Here is where I am going out on a limb, I am going to suggest Sarah Palin may be the victim of misplaced expectations. Her journalistic dream ended with a goal she didn't obtain, being a ESPN sportscaster.

That is the tickle we have all missed, and it is a big one.

Sarah wasn't a reporter, she was trained to be a sports caster. Ever listen to the sports on the nightly news? Incomplete run-on sentences, crazy metaphors, transitionless topic jumping. One would have difficulty deciphering any given night's sports script because all the visual clues as to what the speaker is talking about are missing.

Sarah' speech has a rhythm, a beat, a timing of its own. I am quite confident that when Sarah steps up to the microphone in her mind's eye there is a video feed box behind her right shoulder illustrating what she is talking about.
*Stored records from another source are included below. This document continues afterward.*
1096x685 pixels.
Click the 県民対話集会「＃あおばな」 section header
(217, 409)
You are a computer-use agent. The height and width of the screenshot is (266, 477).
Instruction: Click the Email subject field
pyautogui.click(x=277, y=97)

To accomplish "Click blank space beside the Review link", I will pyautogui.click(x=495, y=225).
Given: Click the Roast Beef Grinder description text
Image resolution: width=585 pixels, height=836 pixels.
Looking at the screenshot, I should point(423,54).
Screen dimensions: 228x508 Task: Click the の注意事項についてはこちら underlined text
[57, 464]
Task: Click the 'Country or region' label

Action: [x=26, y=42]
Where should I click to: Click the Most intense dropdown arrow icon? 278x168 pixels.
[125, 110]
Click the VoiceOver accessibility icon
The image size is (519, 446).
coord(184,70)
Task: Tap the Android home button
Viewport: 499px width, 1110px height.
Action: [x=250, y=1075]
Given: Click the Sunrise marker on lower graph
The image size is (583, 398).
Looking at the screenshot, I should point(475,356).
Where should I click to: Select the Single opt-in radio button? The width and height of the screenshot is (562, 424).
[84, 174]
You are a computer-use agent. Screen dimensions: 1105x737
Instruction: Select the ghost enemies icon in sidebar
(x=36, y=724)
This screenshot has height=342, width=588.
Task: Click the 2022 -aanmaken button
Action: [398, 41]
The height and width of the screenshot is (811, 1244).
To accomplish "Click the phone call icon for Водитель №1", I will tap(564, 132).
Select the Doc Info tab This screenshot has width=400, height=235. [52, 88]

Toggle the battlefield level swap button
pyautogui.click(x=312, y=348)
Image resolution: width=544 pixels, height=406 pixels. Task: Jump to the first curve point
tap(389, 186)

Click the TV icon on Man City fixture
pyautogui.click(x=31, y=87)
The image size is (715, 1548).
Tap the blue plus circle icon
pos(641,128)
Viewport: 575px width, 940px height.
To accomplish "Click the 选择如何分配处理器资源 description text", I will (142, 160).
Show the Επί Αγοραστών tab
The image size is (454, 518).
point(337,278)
It is how she was trained to speak.

Unfortunately, there is no one running the tape for Sarah Palin.

Tuesday, July 07, 2009

Farmer Dorene


Grandma Mom would be proud of all the produce we distributed yesterday. Three types of lettuce, broccoli, radishes, curly parsley, and flat leaf parsley. Of course my brain has already projected to next year and what we should plant where. Just need Keith to make me another bed for strawberries, and yet another for blueberries, and yet and other for raspberries. Does he really need to go camping and fishing this summer?